Por violencia, cierra oficina consular de EU en Reynosa

jueves, 25 de febrero de 2010

MONTERREY, NL, 25 de febrero.- La oficina consular de Estados Unidos en Reynosa, Tamaulipas, decidió hoy suspender sus actividades y reanudarlas el próximo martes 2 de marzo, como una medida de prevención ante la ola de violencia que afecta a esa ciudad fronteriza que ha costado la vida a casi una veintena de personas en las últimas 72 horas.
    El cónsul Michael Barkin dijo que la próxima evaluará la situación y determinará si el Consulado reabre sus puertas o las mantiene cerradas indefinidamente.
En un comunicado, el Consulado estadunidense en Monterrey recomendó a sus ciudadanos que se mantengan al tanto de la cobertura mediática sobre la violencia en la frontera.
    La agencia consular de Reynosa sólo tiene funciones de asistencia y depende del Consulado de Matamoros.
    Desde el miércoles, el Consulado de Monterrey recomendó a los ciudadanos estadunidenses evitar los viajes a Nuevo Laredo, Reynosa y Matamoros, Tamaulipas, entidad fronteriza con Texas.

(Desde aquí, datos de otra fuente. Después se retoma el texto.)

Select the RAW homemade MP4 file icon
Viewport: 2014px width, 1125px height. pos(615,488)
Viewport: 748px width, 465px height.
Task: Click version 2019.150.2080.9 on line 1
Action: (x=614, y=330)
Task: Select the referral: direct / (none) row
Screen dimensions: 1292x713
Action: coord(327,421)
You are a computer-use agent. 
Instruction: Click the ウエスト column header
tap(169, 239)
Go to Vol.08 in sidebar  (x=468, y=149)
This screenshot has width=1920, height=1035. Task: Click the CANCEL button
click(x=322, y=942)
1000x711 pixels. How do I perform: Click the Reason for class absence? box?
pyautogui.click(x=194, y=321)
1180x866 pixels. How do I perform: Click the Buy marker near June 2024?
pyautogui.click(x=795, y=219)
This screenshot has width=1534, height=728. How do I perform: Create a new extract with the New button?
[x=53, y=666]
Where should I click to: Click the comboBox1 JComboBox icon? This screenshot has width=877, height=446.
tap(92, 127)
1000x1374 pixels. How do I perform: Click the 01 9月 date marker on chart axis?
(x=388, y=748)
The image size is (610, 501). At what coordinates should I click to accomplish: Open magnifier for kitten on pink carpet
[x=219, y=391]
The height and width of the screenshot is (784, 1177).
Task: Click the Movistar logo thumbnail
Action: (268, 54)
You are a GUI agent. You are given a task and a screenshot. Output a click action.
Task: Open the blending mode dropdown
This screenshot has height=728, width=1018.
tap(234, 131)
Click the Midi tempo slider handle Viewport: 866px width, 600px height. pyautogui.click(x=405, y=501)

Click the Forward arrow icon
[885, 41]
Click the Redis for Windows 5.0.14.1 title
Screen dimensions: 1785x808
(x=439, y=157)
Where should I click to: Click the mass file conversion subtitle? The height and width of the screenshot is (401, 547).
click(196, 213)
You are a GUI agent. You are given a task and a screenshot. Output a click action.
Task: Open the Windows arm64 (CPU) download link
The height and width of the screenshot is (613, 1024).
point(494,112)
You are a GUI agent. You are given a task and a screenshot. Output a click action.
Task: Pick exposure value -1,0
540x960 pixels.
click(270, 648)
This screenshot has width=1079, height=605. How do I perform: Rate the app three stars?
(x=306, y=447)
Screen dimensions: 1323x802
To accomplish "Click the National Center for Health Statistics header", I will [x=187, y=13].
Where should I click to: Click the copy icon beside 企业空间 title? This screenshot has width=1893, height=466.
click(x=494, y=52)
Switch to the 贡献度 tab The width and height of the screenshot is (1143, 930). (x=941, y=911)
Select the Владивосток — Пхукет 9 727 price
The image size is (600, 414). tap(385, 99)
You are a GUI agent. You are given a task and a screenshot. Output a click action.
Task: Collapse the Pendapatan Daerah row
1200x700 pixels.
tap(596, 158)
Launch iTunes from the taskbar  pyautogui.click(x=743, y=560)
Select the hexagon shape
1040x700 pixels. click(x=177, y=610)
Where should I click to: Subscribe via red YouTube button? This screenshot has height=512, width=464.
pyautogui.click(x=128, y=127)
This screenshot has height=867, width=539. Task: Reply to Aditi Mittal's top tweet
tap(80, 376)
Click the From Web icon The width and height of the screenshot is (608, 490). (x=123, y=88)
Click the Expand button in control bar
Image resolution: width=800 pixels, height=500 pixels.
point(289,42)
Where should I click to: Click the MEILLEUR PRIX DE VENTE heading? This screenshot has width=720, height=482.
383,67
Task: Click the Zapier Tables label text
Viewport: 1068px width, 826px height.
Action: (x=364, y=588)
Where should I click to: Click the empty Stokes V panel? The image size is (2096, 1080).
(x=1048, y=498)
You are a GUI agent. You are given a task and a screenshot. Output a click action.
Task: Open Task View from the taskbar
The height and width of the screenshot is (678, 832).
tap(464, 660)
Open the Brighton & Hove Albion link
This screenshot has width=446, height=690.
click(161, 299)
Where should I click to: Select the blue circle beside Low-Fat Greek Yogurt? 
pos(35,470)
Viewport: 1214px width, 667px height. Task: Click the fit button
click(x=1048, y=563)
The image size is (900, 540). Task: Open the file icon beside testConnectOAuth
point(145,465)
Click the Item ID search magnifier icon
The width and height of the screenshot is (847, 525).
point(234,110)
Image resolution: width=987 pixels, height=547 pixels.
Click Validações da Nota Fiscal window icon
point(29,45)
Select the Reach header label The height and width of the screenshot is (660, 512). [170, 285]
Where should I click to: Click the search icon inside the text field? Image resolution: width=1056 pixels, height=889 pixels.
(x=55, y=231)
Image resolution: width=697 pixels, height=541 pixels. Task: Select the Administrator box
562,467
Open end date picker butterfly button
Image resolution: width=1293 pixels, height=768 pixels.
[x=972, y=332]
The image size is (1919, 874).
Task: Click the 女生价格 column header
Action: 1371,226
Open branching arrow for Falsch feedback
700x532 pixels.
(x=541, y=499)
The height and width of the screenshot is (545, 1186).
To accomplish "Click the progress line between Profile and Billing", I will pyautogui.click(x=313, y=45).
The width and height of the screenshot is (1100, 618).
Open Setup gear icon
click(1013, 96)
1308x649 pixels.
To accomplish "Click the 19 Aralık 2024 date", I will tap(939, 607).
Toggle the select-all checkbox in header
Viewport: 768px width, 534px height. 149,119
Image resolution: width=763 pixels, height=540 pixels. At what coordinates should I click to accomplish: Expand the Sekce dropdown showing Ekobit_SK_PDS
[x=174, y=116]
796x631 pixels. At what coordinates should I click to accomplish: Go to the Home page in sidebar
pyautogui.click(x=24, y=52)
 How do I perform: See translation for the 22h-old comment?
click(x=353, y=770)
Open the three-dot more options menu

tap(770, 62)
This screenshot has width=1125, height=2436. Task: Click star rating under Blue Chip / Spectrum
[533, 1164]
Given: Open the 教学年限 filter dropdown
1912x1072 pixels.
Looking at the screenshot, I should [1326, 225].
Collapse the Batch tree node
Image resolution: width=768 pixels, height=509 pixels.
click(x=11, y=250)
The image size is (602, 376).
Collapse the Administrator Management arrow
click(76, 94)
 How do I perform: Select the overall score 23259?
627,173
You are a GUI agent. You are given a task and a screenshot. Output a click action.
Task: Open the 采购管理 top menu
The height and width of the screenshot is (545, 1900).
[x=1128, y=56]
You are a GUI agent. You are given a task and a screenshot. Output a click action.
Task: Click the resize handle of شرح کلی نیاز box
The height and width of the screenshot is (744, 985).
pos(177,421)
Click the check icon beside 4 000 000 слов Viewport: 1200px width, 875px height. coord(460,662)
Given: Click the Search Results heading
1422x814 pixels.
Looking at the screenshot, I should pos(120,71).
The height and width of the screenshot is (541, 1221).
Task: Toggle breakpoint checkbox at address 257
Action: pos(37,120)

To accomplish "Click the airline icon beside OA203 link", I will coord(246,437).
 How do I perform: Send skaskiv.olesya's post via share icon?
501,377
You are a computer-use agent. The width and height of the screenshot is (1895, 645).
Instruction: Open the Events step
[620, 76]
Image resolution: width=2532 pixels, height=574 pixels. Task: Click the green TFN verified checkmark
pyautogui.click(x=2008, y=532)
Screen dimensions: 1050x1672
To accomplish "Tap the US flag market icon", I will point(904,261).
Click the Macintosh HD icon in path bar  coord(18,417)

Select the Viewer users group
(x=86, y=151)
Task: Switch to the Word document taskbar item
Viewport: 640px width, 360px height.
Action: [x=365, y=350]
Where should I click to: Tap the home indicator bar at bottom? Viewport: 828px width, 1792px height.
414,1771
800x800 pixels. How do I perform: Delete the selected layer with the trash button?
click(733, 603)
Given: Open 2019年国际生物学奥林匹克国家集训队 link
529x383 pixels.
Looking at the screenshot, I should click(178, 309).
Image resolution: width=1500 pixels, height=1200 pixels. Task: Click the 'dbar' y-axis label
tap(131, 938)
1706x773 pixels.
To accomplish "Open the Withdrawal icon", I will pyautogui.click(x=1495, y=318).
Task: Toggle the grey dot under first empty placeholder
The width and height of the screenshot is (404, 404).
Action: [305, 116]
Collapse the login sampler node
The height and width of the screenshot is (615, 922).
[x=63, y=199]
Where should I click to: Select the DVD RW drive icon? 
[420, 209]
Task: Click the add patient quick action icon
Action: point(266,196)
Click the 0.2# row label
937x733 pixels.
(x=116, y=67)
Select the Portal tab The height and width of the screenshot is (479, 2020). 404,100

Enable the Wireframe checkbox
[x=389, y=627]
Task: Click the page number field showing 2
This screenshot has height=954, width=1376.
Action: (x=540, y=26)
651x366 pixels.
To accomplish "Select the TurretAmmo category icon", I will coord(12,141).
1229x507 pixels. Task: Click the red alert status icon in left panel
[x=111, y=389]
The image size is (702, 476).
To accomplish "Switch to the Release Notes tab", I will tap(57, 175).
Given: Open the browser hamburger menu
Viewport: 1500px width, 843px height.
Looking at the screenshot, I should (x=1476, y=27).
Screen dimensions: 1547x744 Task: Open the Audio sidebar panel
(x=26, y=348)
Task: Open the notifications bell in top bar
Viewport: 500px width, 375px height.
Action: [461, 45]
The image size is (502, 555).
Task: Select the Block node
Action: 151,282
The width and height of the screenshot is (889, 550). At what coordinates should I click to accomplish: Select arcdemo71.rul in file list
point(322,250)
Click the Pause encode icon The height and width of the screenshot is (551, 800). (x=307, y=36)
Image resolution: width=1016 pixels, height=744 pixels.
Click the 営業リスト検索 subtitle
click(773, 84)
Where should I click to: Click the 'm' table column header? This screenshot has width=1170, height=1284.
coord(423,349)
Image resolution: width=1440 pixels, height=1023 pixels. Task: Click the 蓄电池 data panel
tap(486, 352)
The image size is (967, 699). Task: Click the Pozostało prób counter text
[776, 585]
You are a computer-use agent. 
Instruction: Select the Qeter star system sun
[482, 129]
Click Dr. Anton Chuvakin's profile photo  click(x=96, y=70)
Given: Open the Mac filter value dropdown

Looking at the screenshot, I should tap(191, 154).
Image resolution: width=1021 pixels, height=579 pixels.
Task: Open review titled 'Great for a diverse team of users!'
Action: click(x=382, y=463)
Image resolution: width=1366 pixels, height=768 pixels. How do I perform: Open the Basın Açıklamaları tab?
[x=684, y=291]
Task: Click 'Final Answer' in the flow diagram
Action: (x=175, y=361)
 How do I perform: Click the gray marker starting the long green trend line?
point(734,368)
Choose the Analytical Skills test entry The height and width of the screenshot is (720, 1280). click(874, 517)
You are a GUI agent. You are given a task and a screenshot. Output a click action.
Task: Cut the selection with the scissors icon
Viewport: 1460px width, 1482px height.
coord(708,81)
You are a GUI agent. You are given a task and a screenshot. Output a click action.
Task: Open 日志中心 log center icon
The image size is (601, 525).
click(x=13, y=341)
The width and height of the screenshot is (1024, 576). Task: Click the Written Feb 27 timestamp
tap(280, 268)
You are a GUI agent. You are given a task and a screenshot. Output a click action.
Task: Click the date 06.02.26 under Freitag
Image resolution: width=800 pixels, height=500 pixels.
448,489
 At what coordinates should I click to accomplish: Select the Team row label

Diputados del PAN y PRD lamentaron la decisión del gobierno estadunidense, aunque también consideraron que Washington "no ha hecho su tarea" para frenar el tráfico de armas a bandas de narcotraficantes que operan en la frontera.
En entrevista en el recinto legislativo de San Lázaro, el diputado panista Oscar Arce Paniagua dijo que antes de cerrar consulados o emitir alertas para pedir a sus ciudadanos que no viajen a México, el gobierno de Barack Obama debe frenar la venta y tráfico de armas en su propio país.
“Quienes están armando a los cárteles de la droga son comerciantes y traficantes de Estados Unidos, quienes incluso pasan las armas hasta México", acusó el secretario de la Comisión de Justicia.
A su vez, el diputado perredista José Torres Robledo calificó de “grave” el cierre temporal de la oficina consular en Reynosa.
Dijo que es necesario replantear la estrategia de combate a la delincuencia en la zona fronteriza y fortalecer las medidas de vigilancia para frenar el tráfico de armas que ingresan al país.